YOUR OBJECTIVE: The answer is the full set of records below, transcribed exactly.

STORED DATA:
──────

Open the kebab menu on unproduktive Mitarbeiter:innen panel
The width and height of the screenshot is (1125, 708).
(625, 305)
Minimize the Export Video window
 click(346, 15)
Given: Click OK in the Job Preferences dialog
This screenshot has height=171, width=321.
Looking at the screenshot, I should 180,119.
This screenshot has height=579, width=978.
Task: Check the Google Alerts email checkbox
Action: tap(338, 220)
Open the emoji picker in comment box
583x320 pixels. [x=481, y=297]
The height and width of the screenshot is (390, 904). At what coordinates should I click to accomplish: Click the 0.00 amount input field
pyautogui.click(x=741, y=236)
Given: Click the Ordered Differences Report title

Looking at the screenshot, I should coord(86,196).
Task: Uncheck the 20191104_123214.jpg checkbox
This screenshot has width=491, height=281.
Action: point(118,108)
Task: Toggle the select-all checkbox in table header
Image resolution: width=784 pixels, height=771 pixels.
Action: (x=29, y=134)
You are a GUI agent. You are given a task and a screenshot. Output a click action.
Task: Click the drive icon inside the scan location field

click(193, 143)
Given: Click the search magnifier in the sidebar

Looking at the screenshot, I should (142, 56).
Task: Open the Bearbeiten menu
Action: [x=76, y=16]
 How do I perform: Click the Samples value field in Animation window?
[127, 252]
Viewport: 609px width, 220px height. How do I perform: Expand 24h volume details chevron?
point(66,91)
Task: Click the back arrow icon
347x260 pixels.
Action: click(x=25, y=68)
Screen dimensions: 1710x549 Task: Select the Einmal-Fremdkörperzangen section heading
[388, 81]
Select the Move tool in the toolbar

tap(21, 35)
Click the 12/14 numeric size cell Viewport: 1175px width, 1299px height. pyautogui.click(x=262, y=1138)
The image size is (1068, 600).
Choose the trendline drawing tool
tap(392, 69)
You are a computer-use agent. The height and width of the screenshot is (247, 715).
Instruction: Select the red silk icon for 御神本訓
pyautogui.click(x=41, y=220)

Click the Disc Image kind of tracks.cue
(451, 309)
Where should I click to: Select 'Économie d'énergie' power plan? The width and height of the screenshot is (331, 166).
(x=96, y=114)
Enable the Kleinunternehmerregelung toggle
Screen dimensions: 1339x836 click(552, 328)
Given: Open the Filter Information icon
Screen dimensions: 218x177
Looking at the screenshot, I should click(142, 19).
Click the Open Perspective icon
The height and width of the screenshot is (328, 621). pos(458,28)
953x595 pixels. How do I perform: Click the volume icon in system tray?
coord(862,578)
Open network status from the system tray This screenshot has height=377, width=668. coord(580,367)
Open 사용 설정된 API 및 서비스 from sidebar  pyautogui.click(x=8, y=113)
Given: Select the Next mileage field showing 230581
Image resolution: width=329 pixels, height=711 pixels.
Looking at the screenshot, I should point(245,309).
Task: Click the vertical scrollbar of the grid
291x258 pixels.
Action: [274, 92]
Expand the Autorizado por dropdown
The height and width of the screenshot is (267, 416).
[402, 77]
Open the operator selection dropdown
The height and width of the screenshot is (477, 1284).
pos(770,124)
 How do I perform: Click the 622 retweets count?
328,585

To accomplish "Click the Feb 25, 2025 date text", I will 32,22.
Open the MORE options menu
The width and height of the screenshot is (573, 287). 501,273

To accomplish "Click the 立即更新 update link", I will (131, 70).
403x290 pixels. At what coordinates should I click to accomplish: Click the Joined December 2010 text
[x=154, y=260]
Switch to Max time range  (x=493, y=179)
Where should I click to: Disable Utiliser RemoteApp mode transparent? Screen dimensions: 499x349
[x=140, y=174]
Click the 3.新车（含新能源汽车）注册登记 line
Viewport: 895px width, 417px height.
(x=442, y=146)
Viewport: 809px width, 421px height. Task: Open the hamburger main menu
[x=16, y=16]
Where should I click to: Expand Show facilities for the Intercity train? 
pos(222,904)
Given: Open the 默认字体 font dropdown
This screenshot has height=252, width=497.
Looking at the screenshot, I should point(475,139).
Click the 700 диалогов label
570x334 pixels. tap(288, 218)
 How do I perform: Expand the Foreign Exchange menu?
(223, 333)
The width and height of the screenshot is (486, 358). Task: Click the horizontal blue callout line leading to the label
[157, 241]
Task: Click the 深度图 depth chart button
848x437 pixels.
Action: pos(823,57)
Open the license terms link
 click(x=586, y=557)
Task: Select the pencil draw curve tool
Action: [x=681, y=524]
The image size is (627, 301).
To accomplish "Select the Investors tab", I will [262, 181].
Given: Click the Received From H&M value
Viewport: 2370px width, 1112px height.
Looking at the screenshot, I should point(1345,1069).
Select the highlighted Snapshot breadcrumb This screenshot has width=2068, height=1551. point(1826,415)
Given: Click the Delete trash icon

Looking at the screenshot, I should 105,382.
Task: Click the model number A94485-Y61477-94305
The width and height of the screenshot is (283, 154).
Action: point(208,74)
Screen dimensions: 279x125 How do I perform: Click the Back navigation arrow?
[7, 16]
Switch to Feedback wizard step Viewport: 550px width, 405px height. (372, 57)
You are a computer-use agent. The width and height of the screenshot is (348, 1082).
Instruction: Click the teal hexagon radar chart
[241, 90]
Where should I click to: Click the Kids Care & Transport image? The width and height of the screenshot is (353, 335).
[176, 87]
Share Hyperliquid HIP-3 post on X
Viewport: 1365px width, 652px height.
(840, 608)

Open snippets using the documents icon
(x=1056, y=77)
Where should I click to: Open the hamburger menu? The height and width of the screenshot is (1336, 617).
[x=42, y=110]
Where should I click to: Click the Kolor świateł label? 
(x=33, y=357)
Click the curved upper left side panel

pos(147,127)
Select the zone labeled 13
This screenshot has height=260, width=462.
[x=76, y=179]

──────

TASK RESPONSE:
Open the kebab menu on unproduktive Mitarbeiter:innen panel
The width and height of the screenshot is (1125, 708).
(625, 305)
Minimize the Export Video window
 click(346, 15)
Given: Click OK in the Job Preferences dialog
This screenshot has height=171, width=321.
Looking at the screenshot, I should 180,119.
This screenshot has height=579, width=978.
Task: Check the Google Alerts email checkbox
Action: tap(338, 220)
Open the emoji picker in comment box
583x320 pixels. [x=481, y=297]
The height and width of the screenshot is (390, 904). At what coordinates should I click to accomplish: Click the 0.00 amount input field
pyautogui.click(x=741, y=236)
Given: Click the Ordered Differences Report title

Looking at the screenshot, I should coord(86,196).
Task: Uncheck the 20191104_123214.jpg checkbox
This screenshot has width=491, height=281.
Action: point(118,108)
Task: Toggle the select-all checkbox in table header
Image resolution: width=784 pixels, height=771 pixels.
Action: (x=29, y=134)
You are a GUI agent. You are given a task and a screenshot. Output a click action.
Task: Click the drive icon inside the scan location field

click(193, 143)
Given: Click the search magnifier in the sidebar

Looking at the screenshot, I should (142, 56).
Task: Open the Bearbeiten menu
Action: [x=76, y=16]
 How do I perform: Click the Samples value field in Animation window?
[127, 252]
Viewport: 609px width, 220px height. How do I perform: Expand 24h volume details chevron?
point(66,91)
Task: Click the back arrow icon
347x260 pixels.
Action: click(x=25, y=68)
Screen dimensions: 1710x549 Task: Select the Einmal-Fremdkörperzangen section heading
[388, 81]
Select the Move tool in the toolbar

tap(21, 35)
Click the 12/14 numeric size cell Viewport: 1175px width, 1299px height. pyautogui.click(x=262, y=1138)
The image size is (1068, 600).
Choose the trendline drawing tool
tap(392, 69)
You are a computer-use agent. The height and width of the screenshot is (247, 715).
Instruction: Select the red silk icon for 御神本訓
pyautogui.click(x=41, y=220)

Click the Disc Image kind of tracks.cue
(451, 309)
Where should I click to: Select 'Économie d'énergie' power plan? The width and height of the screenshot is (331, 166).
(x=96, y=114)
Enable the Kleinunternehmerregelung toggle
Screen dimensions: 1339x836 click(552, 328)
Given: Open the Filter Information icon
Screen dimensions: 218x177
Looking at the screenshot, I should click(142, 19).
Click the Open Perspective icon
The height and width of the screenshot is (328, 621). pos(458,28)
953x595 pixels. How do I perform: Click the volume icon in system tray?
coord(862,578)
Open network status from the system tray This screenshot has height=377, width=668. coord(580,367)
Open 사용 설정된 API 및 서비스 from sidebar  pyautogui.click(x=8, y=113)
Given: Select the Next mileage field showing 230581
Image resolution: width=329 pixels, height=711 pixels.
Looking at the screenshot, I should point(245,309).
Task: Click the vertical scrollbar of the grid
291x258 pixels.
Action: [274, 92]
Expand the Autorizado por dropdown
The height and width of the screenshot is (267, 416).
[402, 77]
Open the operator selection dropdown
The height and width of the screenshot is (477, 1284).
pos(770,124)
 How do I perform: Click the 622 retweets count?
328,585

To accomplish "Click the Feb 25, 2025 date text", I will 32,22.
Open the MORE options menu
The width and height of the screenshot is (573, 287). 501,273

To accomplish "Click the 立即更新 update link", I will (131, 70).
403x290 pixels. At what coordinates should I click to accomplish: Click the Joined December 2010 text
[x=154, y=260]
Switch to Max time range  (x=493, y=179)
Where should I click to: Disable Utiliser RemoteApp mode transparent? Screen dimensions: 499x349
[x=140, y=174]
Click the 3.新车（含新能源汽车）注册登记 line
Viewport: 895px width, 417px height.
(x=442, y=146)
Viewport: 809px width, 421px height. Task: Open the hamburger main menu
[x=16, y=16]
Where should I click to: Expand Show facilities for the Intercity train? 
pos(222,904)
Given: Open the 默认字体 font dropdown
This screenshot has height=252, width=497.
Looking at the screenshot, I should point(475,139).
Click the 700 диалогов label
570x334 pixels. tap(288, 218)
 How do I perform: Expand the Foreign Exchange menu?
(223, 333)
The width and height of the screenshot is (486, 358). Task: Click the horizontal blue callout line leading to the label
[157, 241]
Task: Click the 深度图 depth chart button
848x437 pixels.
Action: pos(823,57)
Open the license terms link
 click(x=586, y=557)
Task: Select the pencil draw curve tool
Action: [x=681, y=524]
The image size is (627, 301).
To accomplish "Select the Investors tab", I will [262, 181].
Given: Click the Received From H&M value
Viewport: 2370px width, 1112px height.
Looking at the screenshot, I should point(1345,1069).
Select the highlighted Snapshot breadcrumb This screenshot has width=2068, height=1551. point(1826,415)
Given: Click the Delete trash icon

Looking at the screenshot, I should 105,382.
Task: Click the model number A94485-Y61477-94305
The width and height of the screenshot is (283, 154).
Action: point(208,74)
Screen dimensions: 279x125 How do I perform: Click the Back navigation arrow?
[7, 16]
Switch to Feedback wizard step Viewport: 550px width, 405px height. (372, 57)
You are a computer-use agent. The width and height of the screenshot is (348, 1082).
Instruction: Click the teal hexagon radar chart
[241, 90]
Where should I click to: Click the Kids Care & Transport image? The width and height of the screenshot is (353, 335).
[176, 87]
Share Hyperliquid HIP-3 post on X
Viewport: 1365px width, 652px height.
(840, 608)

Open snippets using the documents icon
(x=1056, y=77)
Where should I click to: Open the hamburger menu? The height and width of the screenshot is (1336, 617).
[x=42, y=110]
Where should I click to: Click the Kolor świateł label? 
(x=33, y=357)
Click the curved upper left side panel

pos(147,127)
Select the zone labeled 13
This screenshot has height=260, width=462.
[x=76, y=179]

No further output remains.